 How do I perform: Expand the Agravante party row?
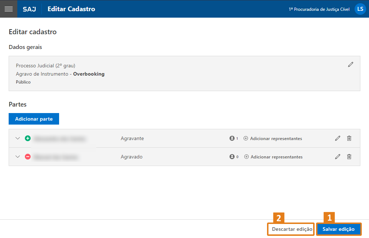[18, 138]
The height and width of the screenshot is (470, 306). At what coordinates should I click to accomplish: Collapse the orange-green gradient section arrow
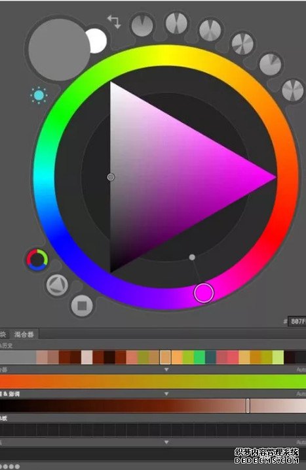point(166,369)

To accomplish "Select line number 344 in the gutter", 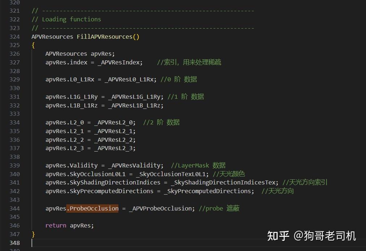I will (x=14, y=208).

==

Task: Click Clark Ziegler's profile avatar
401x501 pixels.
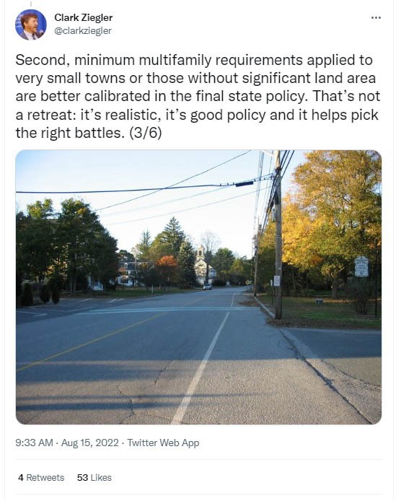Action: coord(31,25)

...

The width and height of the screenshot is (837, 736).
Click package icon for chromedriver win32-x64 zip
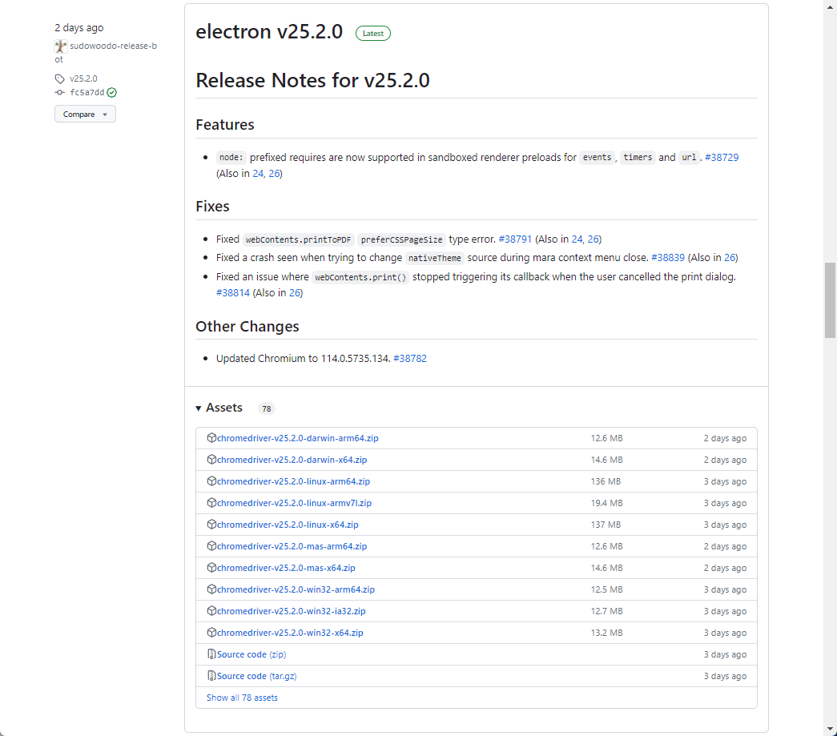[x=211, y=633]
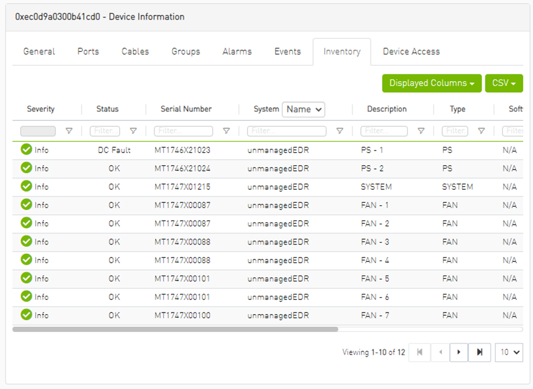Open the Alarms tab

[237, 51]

#### Direction
Switch "avatar" to "icon" in the items, starting at the line that contains "Task: Click Clark Ziegler's profile avatar" and ending at the line that contains "Action: coord(31,25)". Return only those lines with nothing else altered, and leave the pictures out.

#### Output of the task
Task: Click Clark Ziegler's profile icon
401x501 pixels.
Action: coord(31,25)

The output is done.